Probably the most obvious thing is establishing the territory of where your primary needs might be… Speed of editing… Workflow… Competitive sound on the air… Everything from apparent loudness to sound quality, EQ, Compression. They're all tiny little one percents in the overall picture. That's what makes a number one station… this synergetic combination of things working together toward the whole.
I would begin by subscribing to trade magazines in your field… Radio And Production would be my first stop. If your interests go beyond VO and include sound design or even bands or is more to the engineering side, Mix Magazine, and others… Videomaker's sections on audio, Gizmag, and the video tutorials found on the B&H Video-Audio in New York website are all free for the grabbing and are quite valuable. I have personally taught seminars in their conference rooms, and they are attended by radio and video guys alike from all over.
The search of YouTube for demos of equipment, whether by users or by the manufacturer, is very useful. Attending conventions can be not only exciting for the hands-on experience, but it thrusts you physically, mentally and emotionally into an environment of like-minded people who are probably already at the next stage of development. No matter where you are in your career or how much or how little ego you have, it's always just plain smart to try to hang out with people smarter than you are.
Seeing new devices and new thinking stimulates your own brainstorming… I've always said that putting two ideas together that might seem to be in conflict with each other when done properly, can result in a third concept which is useful to all involved in the process.
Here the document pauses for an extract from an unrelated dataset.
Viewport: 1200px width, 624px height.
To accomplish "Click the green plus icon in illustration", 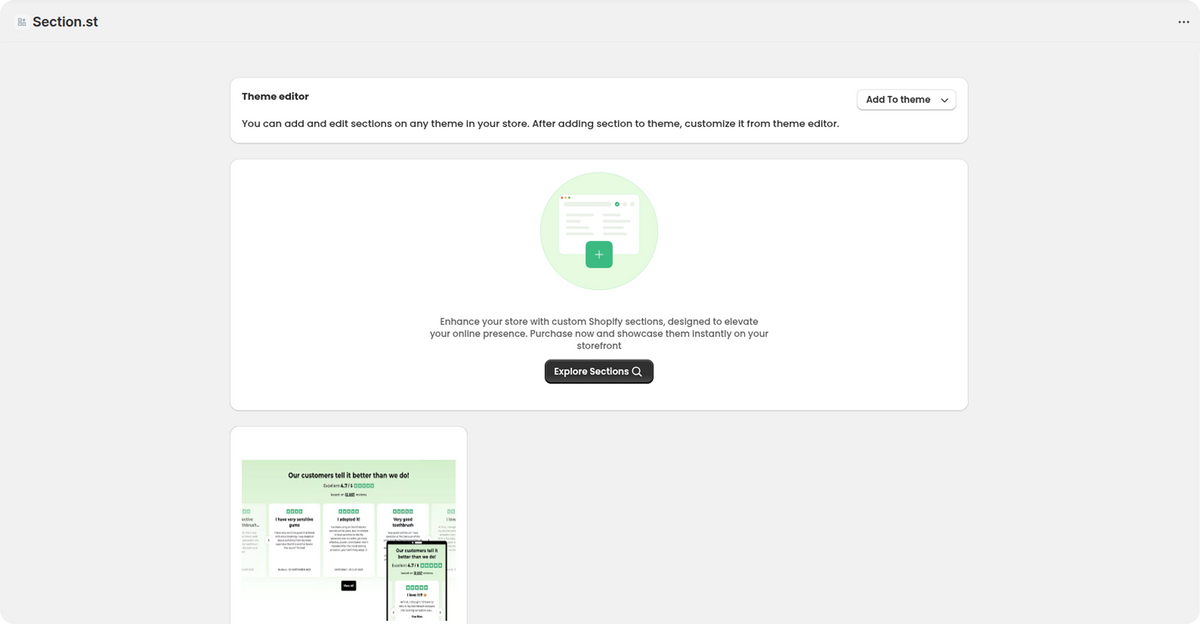I will point(599,255).
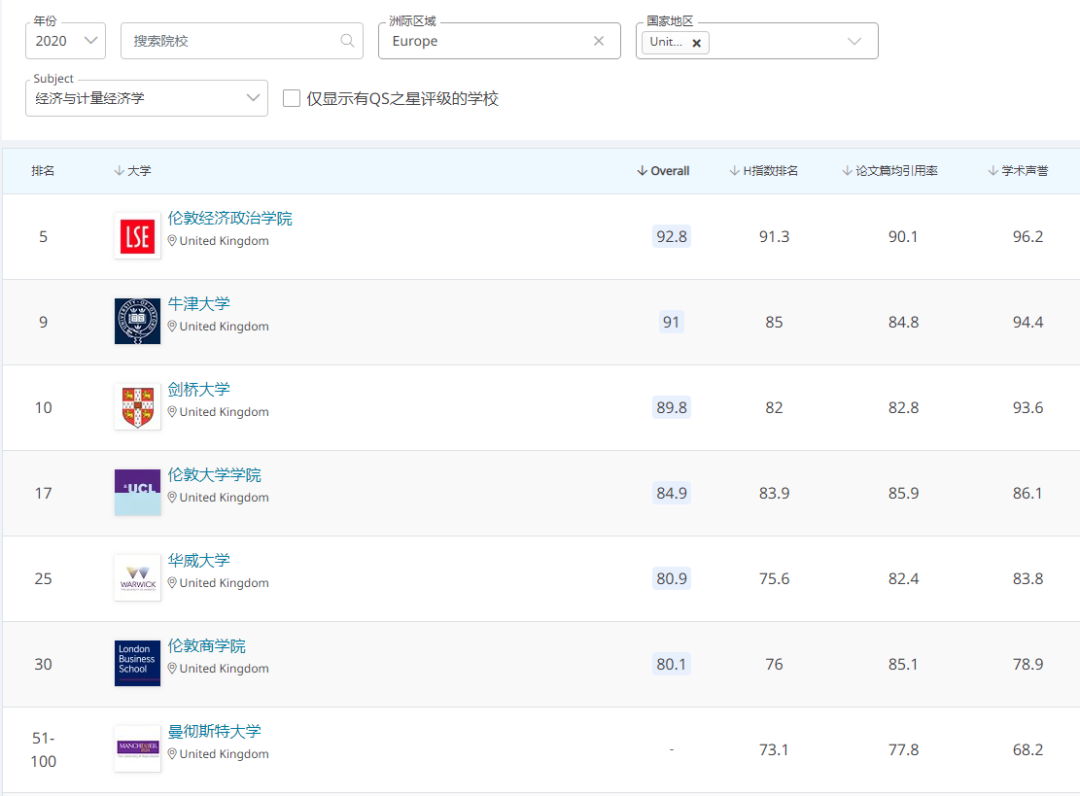Screen dimensions: 1080x796
Task: Open 牛津大学 university link
Action: click(x=199, y=303)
If you want to really go into this as deeply as possible, the Renaissance Project with Professor Win Wenger has classes in brainstorming online and in person, (http://winwenger.com), and they often guest lecture at the Creative Problem-Solving Institute (CPSI) held in Buffalo New York twice a year at the University of Buffalo. In the past I have run into diverse groups ranging from broadcasters to women in the medical field from Brazil and around the world. (http://cpsiconference.com). You'll never regret taking one of the sessions.
Think of things that are second cousins to your field… Music and Engineering conferences such as NAMM, AES, NAB… are all prime considerations for your attendance if you really want a growth experience. The latter of these could require travel and expense and lots of advance planning, time and other priorities that traditionally get in the way until you reshuffle things.
But the goal is to advance. You will find that you are able to do these things once you have firmly implanted in your mind what your goals are. Your shifting of priorities will make them fall in place. The trip along the way is the most fun and as you find unexpected connections, it will cause more growth to your spirit and your abilities.
Fear change? Be the change instead of the victim of it!